Except maybe it was explicable.

Cleveland forward Richard Jefferson, via Fox Sports Ohio

I know he won’t talk about it, so I’ll give my big guy a shout. Deron Williams missed shootaround this morning, because he had like a little bug, just really lethargic, had no energy. And I think that’s what Bron had. And sometimes these little bugs can go around.

When Deron didn’t show up to shootaround, it kind of started clicking in his head. Because for him it was more of like, “I don’t know why I was so lethargic, why I had no energy, I had nothing.” And so, these little things happen. There was no panic.

Look, he was lethargic. They hit a bunch of tough shots. If Marcus Smart doesn’t go 7-for-10 from 3, then we’re not even talking about it.

I don’t know whether LeBron was truly sick or Jefferson is just trying to help a teammate’s reputation. It can be both.

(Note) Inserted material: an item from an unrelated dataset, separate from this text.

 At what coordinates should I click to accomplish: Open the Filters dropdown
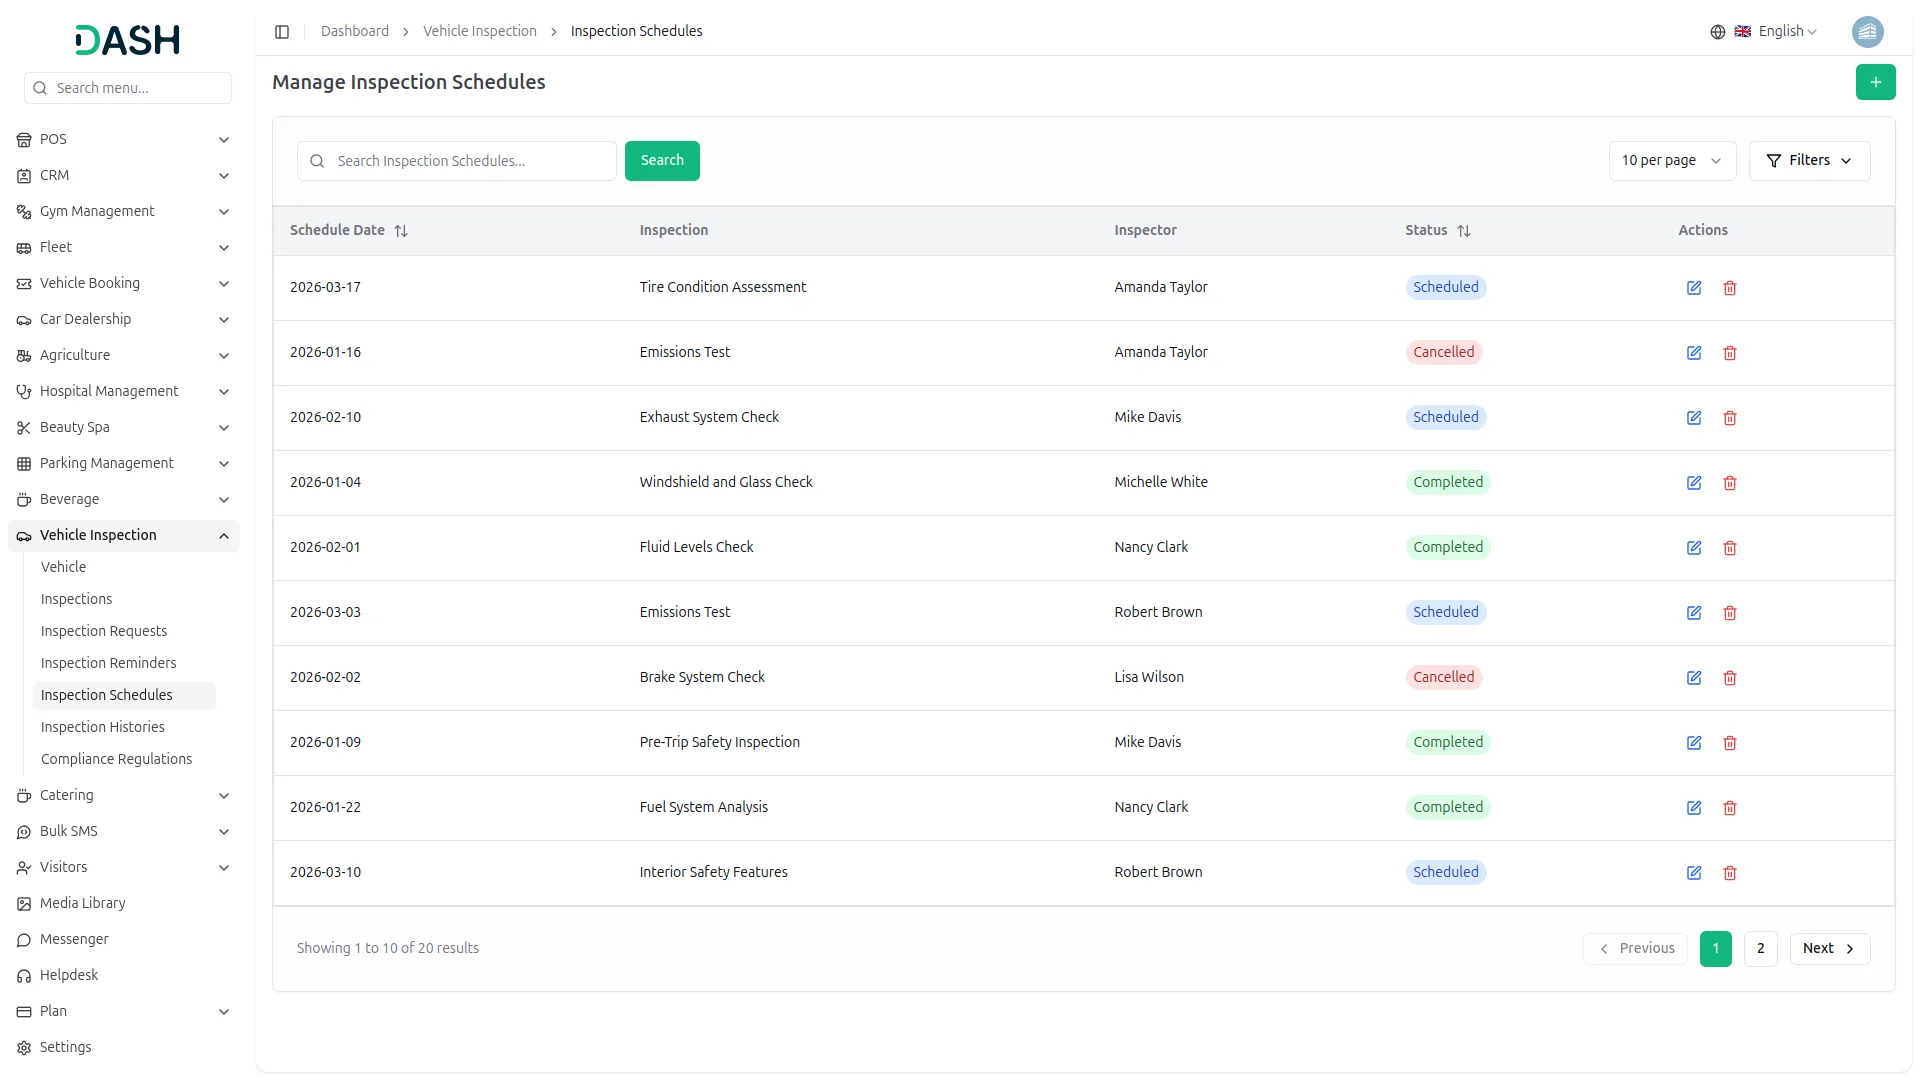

LeBron was better in Game 4, but not quite right.

If he’s dealing with a minor illness, that could clear up by Game 5 tomorrow. It should especially clear up by the Finals, which begin June 1. That’d be great news for the Cavs, who have no chance against the Warriors if LeBron isn’t at full strength.

The uncertainty of why LeBron hit a slump now of all times loomed over Cleveland’s playoff future. But Jefferson provided reason for the Cavaliers to breathe easy.